Ignoring a physical ailment does not dispose of the ailment. Some preventive and remedial work must be done against any disease to hold it in check. In the spiritual realm, the same principles of operation attain. Sin is a disease of the soul. If left to grow unchecked, "it brings forth death." (Jas 1:15). God's teachers and watchmen in every age have been under divine command to "Cry aloud, spare not, lift up thy voice like a trumpet, and show my people their transgressions, and the house of Jacob their sins." (Isa. 58:1).

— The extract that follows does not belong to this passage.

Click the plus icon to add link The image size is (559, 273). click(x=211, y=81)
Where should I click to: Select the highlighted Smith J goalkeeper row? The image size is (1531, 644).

If the present strife among churches is caused only by the "heat lightning" of human opinion, then ignoring the difficulty in any congregation will not solve the problem. Furthermore, if these difficulties are the result of unscriptural organization and practices being forced in over the protests of God-fearing brethren, then the need to clarify understanding and warn against the departures is surely not lessened. No congregation, and no individual, can be isolated in a spiritual vacuum that is hermetically sealed against the germs of dissension. Facing the problem squarely carries our only hope of salvation. God's word is our doctor book, and its remedy must be applied if we are to survive as a people.

If your faith is too weak to undergo the stimulation of an honest investigations, then the survival of your faith is not your problem. The acquiring of faith is your problem. A faith that will not submit to honorable investigation is not faith; it is only a personal preference that is held in spite of the evidence! Its end is death!